Stored dataset items
--

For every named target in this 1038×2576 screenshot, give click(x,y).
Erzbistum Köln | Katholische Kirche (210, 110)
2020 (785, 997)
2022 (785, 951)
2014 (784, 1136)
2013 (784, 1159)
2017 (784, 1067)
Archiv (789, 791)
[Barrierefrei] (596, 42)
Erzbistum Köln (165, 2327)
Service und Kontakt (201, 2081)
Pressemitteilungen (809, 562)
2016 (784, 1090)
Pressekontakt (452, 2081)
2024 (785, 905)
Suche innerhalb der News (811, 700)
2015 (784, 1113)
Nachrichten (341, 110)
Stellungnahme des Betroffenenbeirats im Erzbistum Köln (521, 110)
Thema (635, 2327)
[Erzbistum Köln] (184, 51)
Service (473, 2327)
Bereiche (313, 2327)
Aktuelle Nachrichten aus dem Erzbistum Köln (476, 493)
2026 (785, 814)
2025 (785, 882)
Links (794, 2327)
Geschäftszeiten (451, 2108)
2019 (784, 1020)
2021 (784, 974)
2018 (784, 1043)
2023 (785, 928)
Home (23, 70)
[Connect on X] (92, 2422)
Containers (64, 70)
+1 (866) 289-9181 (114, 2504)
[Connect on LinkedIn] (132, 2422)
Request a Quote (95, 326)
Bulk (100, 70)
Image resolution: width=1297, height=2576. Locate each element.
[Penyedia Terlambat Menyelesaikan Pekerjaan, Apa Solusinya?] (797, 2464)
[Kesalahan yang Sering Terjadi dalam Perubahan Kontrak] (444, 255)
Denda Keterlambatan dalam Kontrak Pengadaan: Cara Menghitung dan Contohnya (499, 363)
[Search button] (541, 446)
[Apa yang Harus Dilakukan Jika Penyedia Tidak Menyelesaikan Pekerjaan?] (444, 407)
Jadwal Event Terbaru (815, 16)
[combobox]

--

### What to do
This exercise asks for every line of the records to be repeated exactly.

### Written solution
For every named target in this 1038×2576 screenshot, give click(x,y).
Erzbistum Köln | Katholische Kirche (210, 110)
2020 (785, 997)
2022 (785, 951)
2014 (784, 1136)
2013 (784, 1159)
2017 (784, 1067)
Archiv (789, 791)
[Barrierefrei] (596, 42)
Erzbistum Köln (165, 2327)
Service und Kontakt (201, 2081)
Pressemitteilungen (809, 562)
2016 (784, 1090)
Pressekontakt (452, 2081)
2024 (785, 905)
Suche innerhalb der News (811, 700)
2015 (784, 1113)
Nachrichten (341, 110)
Stellungnahme des Betroffenenbeirats im Erzbistum Köln (521, 110)
Thema (635, 2327)
[Erzbistum Köln] (184, 51)
Service (473, 2327)
Bereiche (313, 2327)
Aktuelle Nachrichten aus dem Erzbistum Köln (476, 493)
2026 (785, 814)
2025 (785, 882)
Links (794, 2327)
Geschäftszeiten (451, 2108)
2019 (784, 1020)
2021 (784, 974)
2018 (784, 1043)
2023 (785, 928)
Home (23, 70)
[Connect on X] (92, 2422)
Containers (64, 70)
+1 (866) 289-9181 (114, 2504)
[Connect on LinkedIn] (132, 2422)
Request a Quote (95, 326)
Bulk (100, 70)
Image resolution: width=1297, height=2576. Locate each element.
[Penyedia Terlambat Menyelesaikan Pekerjaan, Apa Solusinya?] (797, 2464)
[Kesalahan yang Sering Terjadi dalam Perubahan Kontrak] (444, 255)
Denda Keterlambatan dalam Kontrak Pengadaan: Cara Menghitung dan Contohnya (499, 363)
[Search button] (541, 446)
[Apa yang Harus Dilakukan Jika Penyedia Tidak Menyelesaikan Pekerjaan?] (444, 407)
Jadwal Event Terbaru (815, 16)
[combobox]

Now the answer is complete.